Directions: Rewrite all of the entries below with every instance of "At what coordinates should I click to accomplish" changed to "Where should I click to complete" and everything else left as is. Omit the pictures from your version.

Provided material:
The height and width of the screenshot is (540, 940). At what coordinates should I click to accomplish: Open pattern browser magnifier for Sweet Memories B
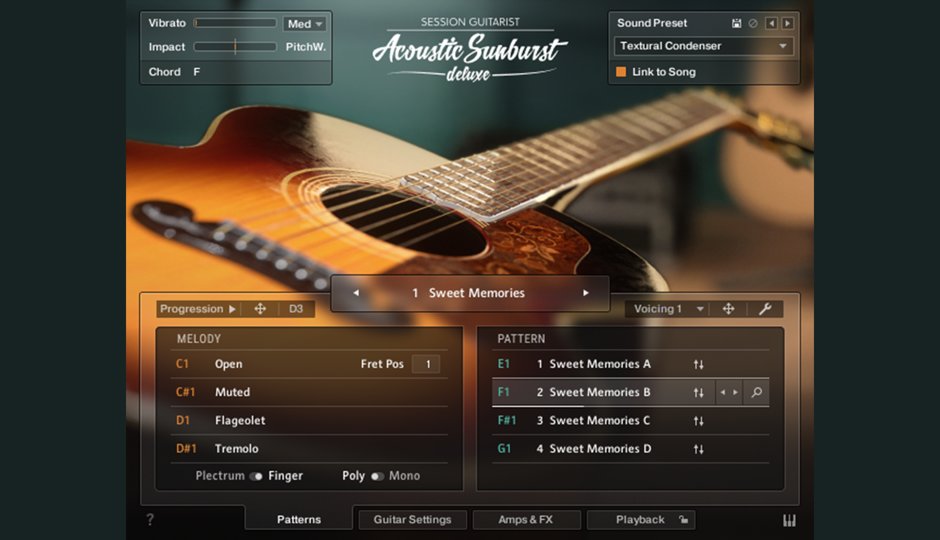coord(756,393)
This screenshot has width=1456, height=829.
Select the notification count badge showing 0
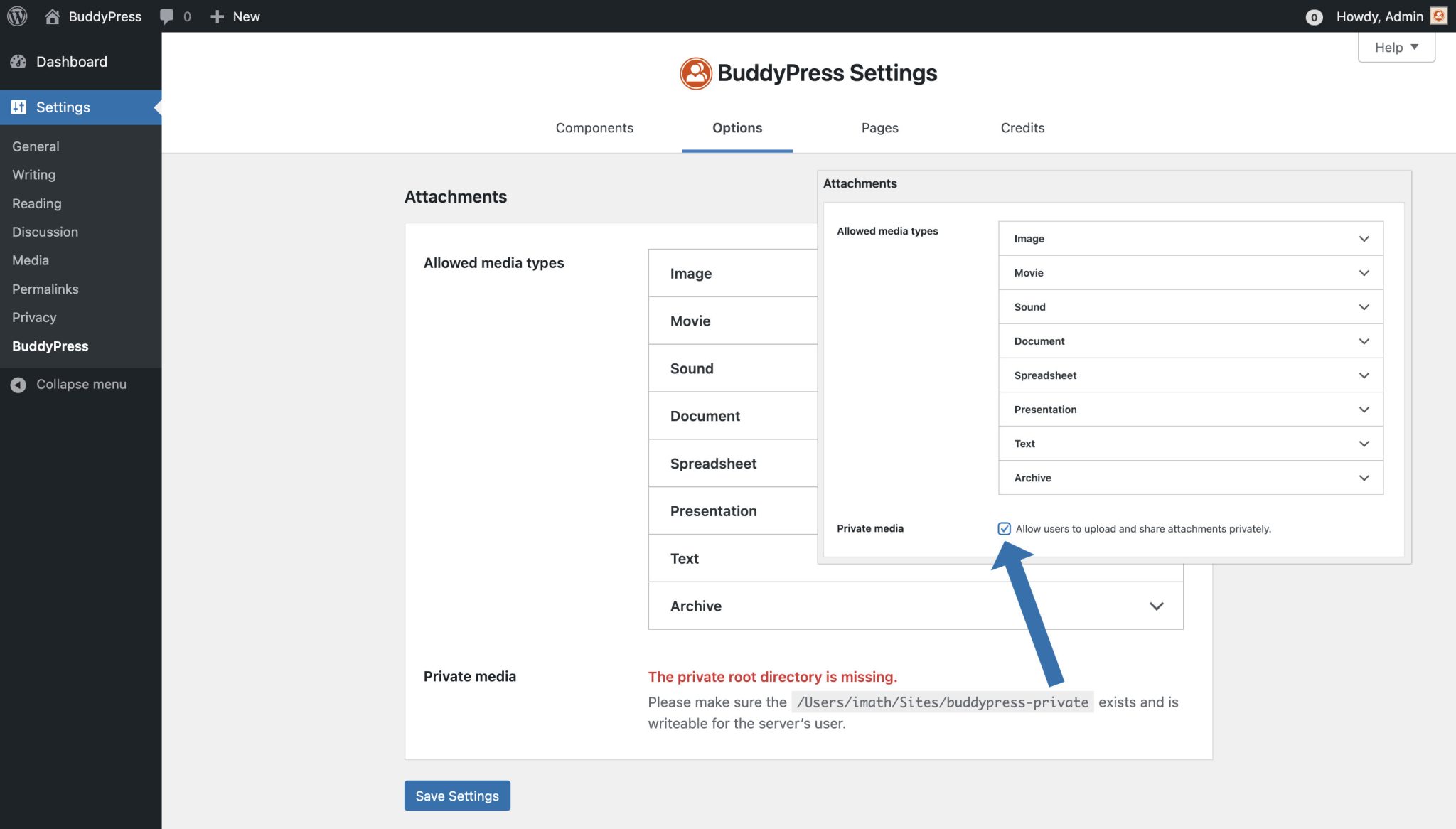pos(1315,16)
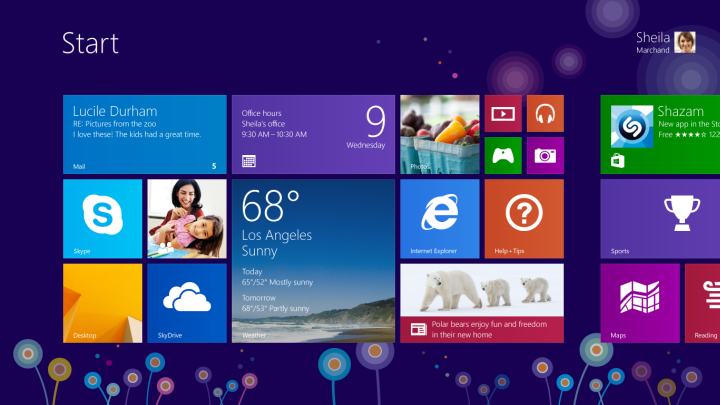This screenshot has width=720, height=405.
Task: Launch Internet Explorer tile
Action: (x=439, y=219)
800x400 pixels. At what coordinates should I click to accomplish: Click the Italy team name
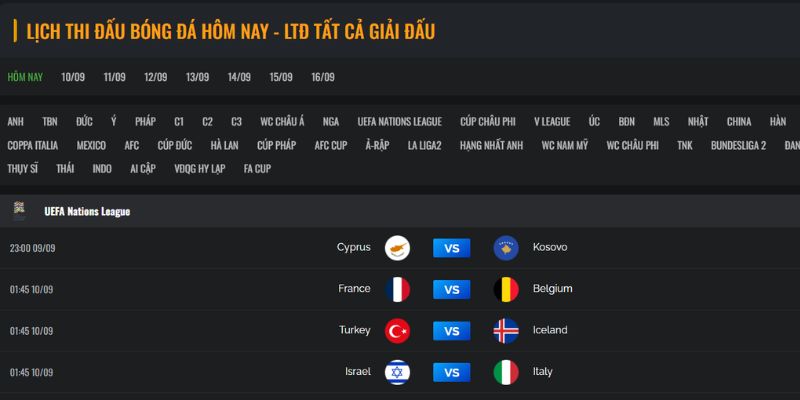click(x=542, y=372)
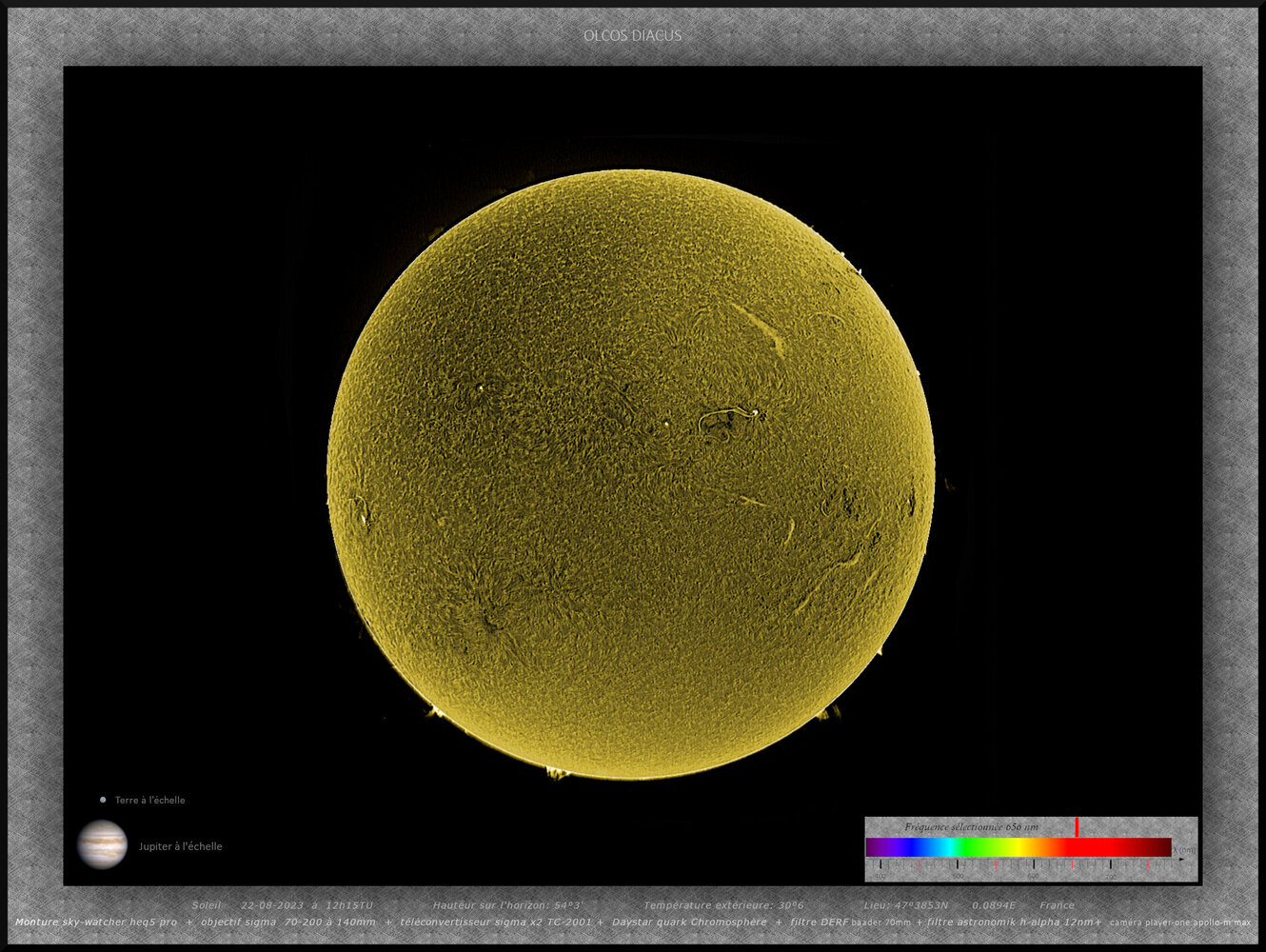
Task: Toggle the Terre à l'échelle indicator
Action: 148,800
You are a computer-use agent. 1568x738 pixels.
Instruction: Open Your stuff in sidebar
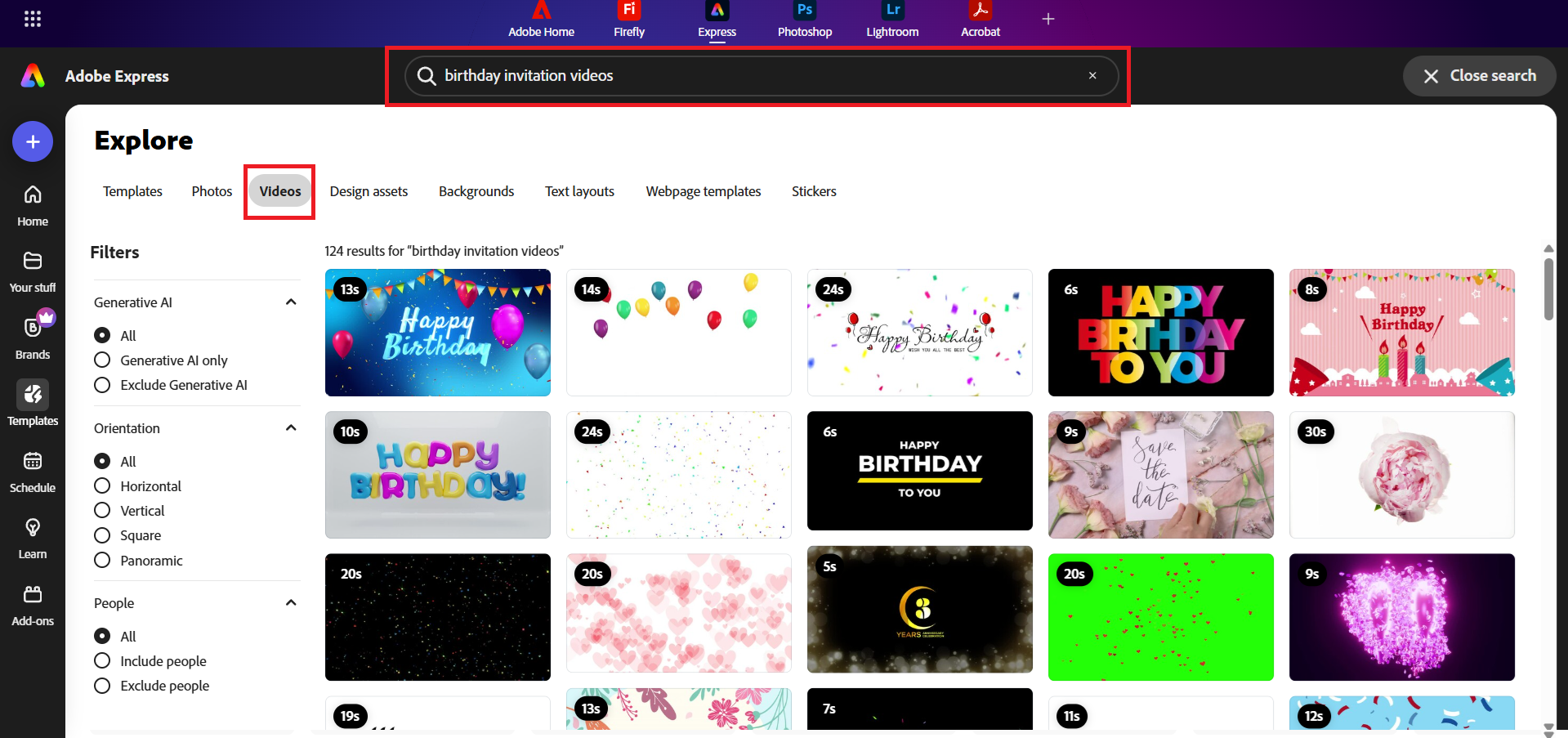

Final answer:
The height and width of the screenshot is (540, 940). Where should I click to complete: Open pattern browser magnifier for Sweet Memories B
coord(756,393)
This screenshot has width=1456, height=829.
Select the notification count badge showing 0
pos(1315,16)
This screenshot has width=720, height=405.
Task: Launch Internet Explorer tile
Action: (x=439, y=219)
800x400 pixels. Where should I click to complete: Click the Italy team name
click(x=542, y=372)
Task: Toggle the Terre à l'échelle indicator
Action: 148,800
You are a computer-use agent. 1568x738 pixels.
Instruction: Open Your stuff in sidebar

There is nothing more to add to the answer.